This is a classic product data decision-making fallacy. The right question is "how much total value do all of the links provide", not "what percent are used".
> The right question is "how much total value do all of the links provide", not "what percent are used".
Yes, but it doesn't bring in the sweet promotion home, unfortunately. Ironically, if 99% of them doesn't see any traffic, you can scale back the infra, run it in 2 VMs, and make sure a single person can keep it up as a side quest, just for fun (but, of course, pay them for their work).
Then they shouldn't have offered it as a free service in the first place. It's like that discussion about how Google in all its 2-ton ADHD gorilla glory will enter an industry, offer a (near) free service or product, decimate all competition, then decide its not worth it and shutdown. Leaving a desolate crater behind of ruined businesses, angry and abandoned users.
new person got hired after old person left. new person says "we can save x% by shutting down these links. 99% arent used" and the new boss that's only been there for 6 months says "yeah sure".
Why does google kill any project? the people who made it moved on, the new people dont care because it doesn't make their resume look any better.

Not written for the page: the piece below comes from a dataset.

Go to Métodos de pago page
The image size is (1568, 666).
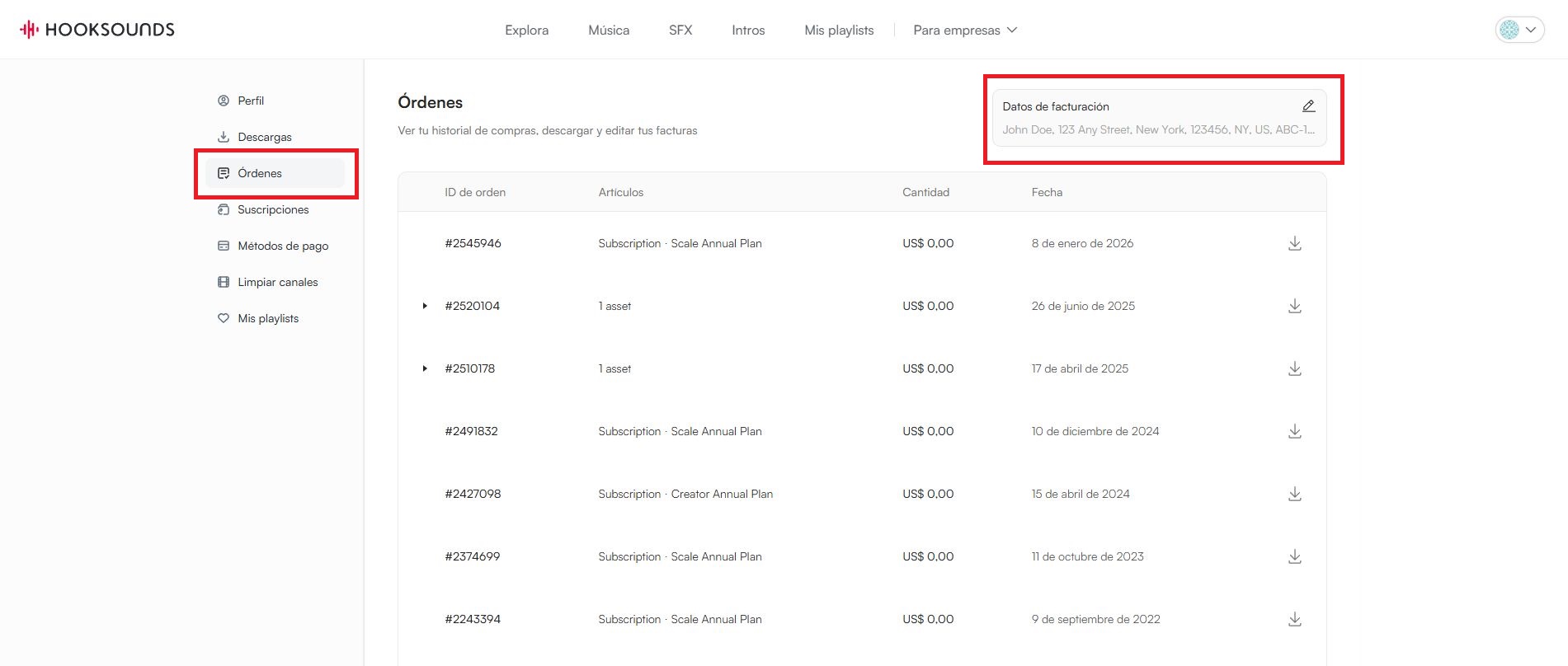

basically nobody wants to own this service and it requires upkeep to maintain it alongside other google services.
google's history shows a clear choice to reward new projects, not old ones.
I don’t think they’re actually that dumb. I think the dirty secret behind “data driven decision making” is managers don’t want data to tell them what to do, they want “data” to make even the idea of disagreeing with them look objectively wrong and stupid.
Yes, but it doesn't bring in the sweet promotion home, unfortunately. Ironically, if 99% of them doesn't see any traffic, you can scale back the infra, run it in 2 VMs, and make sure a single person can keep it up as a side quest, just for fun (but, of course, pay them for their work).
This beancounting really makes me sad.